Eine soziale Bewegung, die mit friedlichen Mitteln und ohne gewalttätige Auseinandersetzungen ihr Ziel erreicht, wär das nicht was für die »gute Nachricht« am Ende des heute-journals?
Natürlich ist es keine Top-Meldung, wenn
ein Inder in einen
Hungerstreik gegen Korruption tritt, selbst dann nicht, wenn es ihm Tausende gleich tun und die
Regierung unter dem Druck binnen weniger Tage einlenkt, schon gar nicht in einer Zeit, in der es überall auf der Welt zu brennen scheint, aber im christlichen Regierungsfernsehen kommt sowas nicht mal in einem Nebensatz vor? (Nebenbei, auf tagesschau.de sieht es auch nicht besser aus, aber ich hab mich halt auf’s CDF eingeschossen.) Schaffen es soziale Bewegungen, egal ob im eigenen Land oder sonstwo auf der Welt, grundsätzlich nur ins Fernsehen, wenn es zu Gewalt kommt? Wenn ja, warum?
Passt es nicht ins gewünschte Weltbild, wenn soziale Bewegungen die Funktion beanspruchen, die ursprünglich den Medien zugedacht war, und die Kontrolle der ersten drei Gewalten selbst übernehmen und dabei auch noch gewaltfrei zum Ziel gelangen? Muss man deshalb eine Bürgerbewegung in Deutschland als »Wutbürger« vorführen und sie lächerlich machen?

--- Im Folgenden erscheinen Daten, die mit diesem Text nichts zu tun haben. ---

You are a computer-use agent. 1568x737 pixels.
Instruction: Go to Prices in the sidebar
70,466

Die Bilder von dem verunglückten »Gelöbnis« der S21-Gegner habe ich bei den öffentlich-rechtlichen gefühlt zigmal gesehen — ja, die waren peinlich, aber eine neue Bewegung muss halt erst mal ihre Form finden, dabei muss sie auch experimentieren können. Bemerkenswert finde ich aber, dass das, was funktioniert, in den Medien gar nicht stattfindet. Ich empfehle übrigens, ganz nebenbei, eine
YouTube-Suche nach »Georg Schramm S21«.
PS: Wären da nicht Urban Priol und Erwin Pelzig, ich hätte sicher schon bessere Verwendung für die »2« auf der Fernbedienung gefunden.

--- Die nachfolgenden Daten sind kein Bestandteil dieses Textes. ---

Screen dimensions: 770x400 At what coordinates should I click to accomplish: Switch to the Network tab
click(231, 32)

Nachtrag, 14. April 2011: Stimmt, Präsi… und die »heute-show«, aber in erster Linie wegen der viel zu seltenen Auftritte von Martin Sonneborn. Das Vorbild ist halt um Klassen besser und
Jon Stewart gehört — zusammen mit
Amy Goodman und
Glenn Beck — zu meinem fast-täglichen TV-Programm.